■ What you will do ■
Every line of the entries below that mentions "agent" is to be copied out.

■ Records for processing ■

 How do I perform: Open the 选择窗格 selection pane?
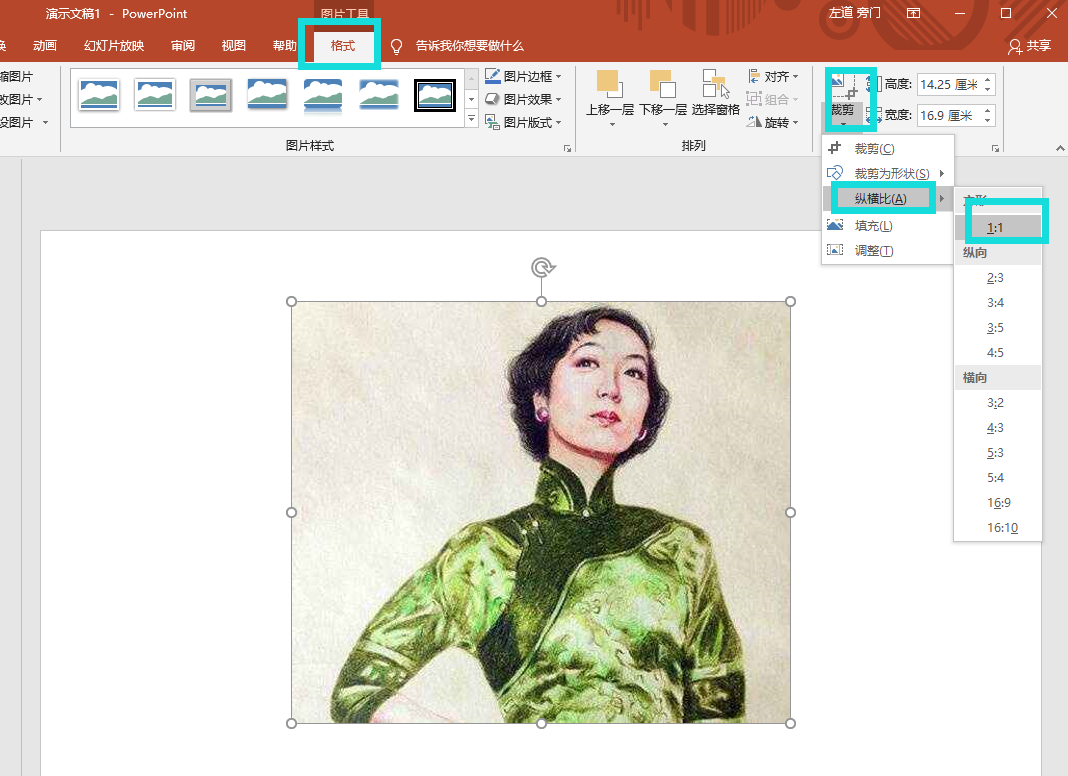[x=715, y=85]
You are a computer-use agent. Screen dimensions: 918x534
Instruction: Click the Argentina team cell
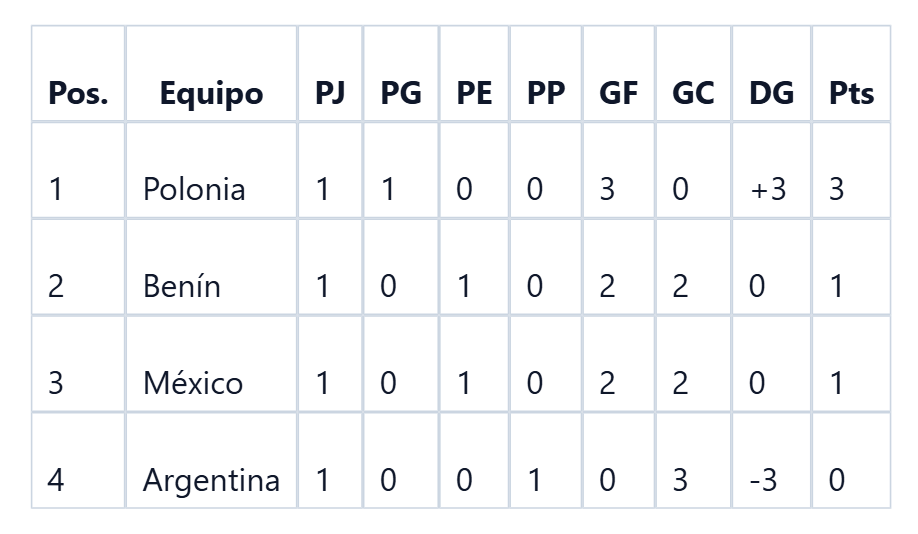[211, 461]
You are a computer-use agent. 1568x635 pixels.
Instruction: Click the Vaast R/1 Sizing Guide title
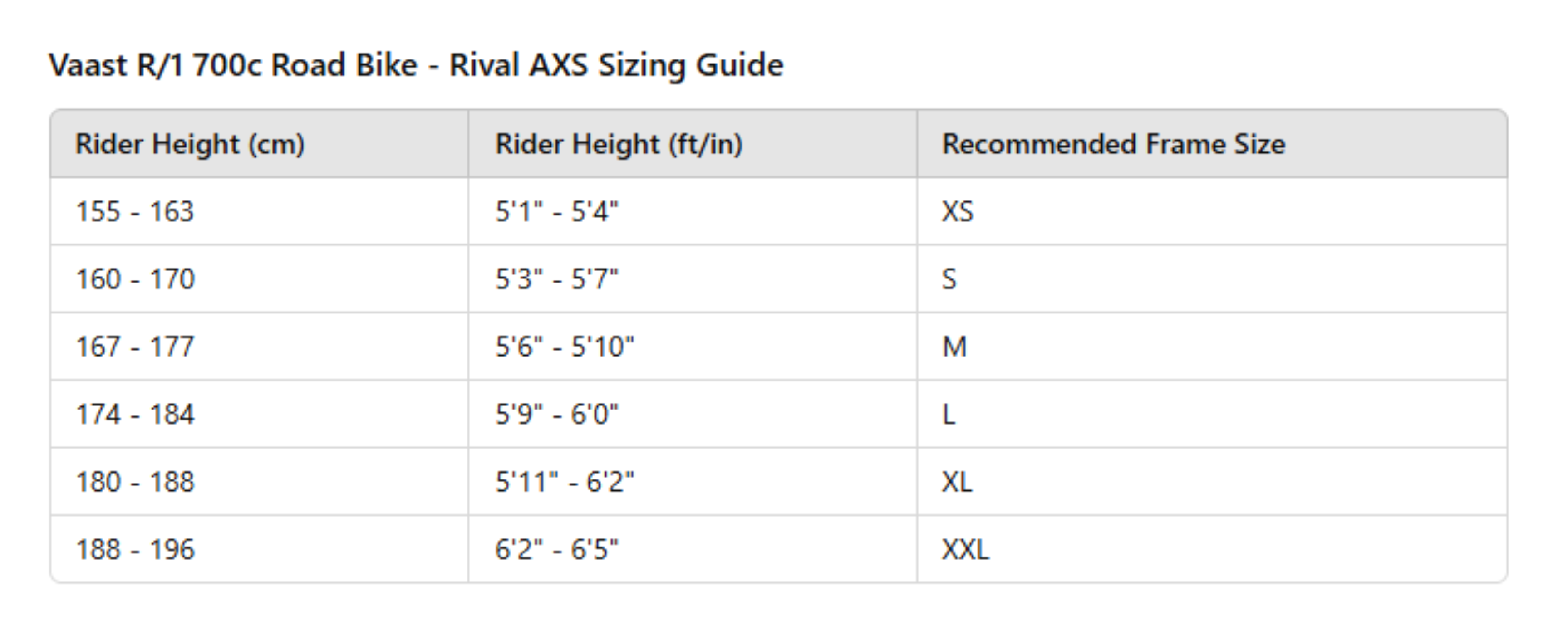416,65
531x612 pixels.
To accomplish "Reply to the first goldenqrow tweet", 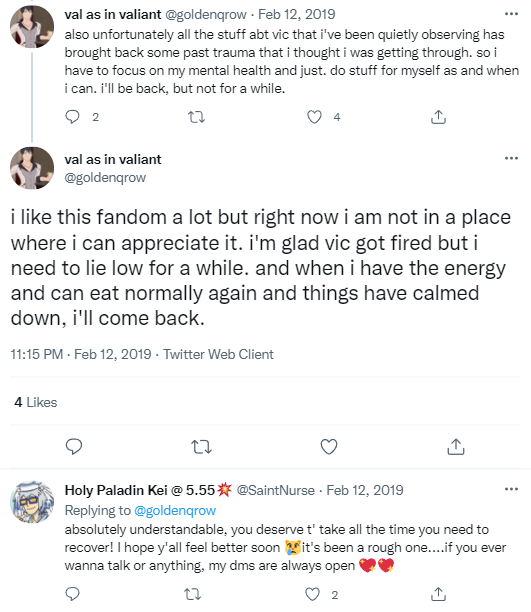I will [x=72, y=117].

■ Task output ■
You are a computer-use agent. Screen dimensions: 918x534
You are a computer-use agent. 1568x635 pixels.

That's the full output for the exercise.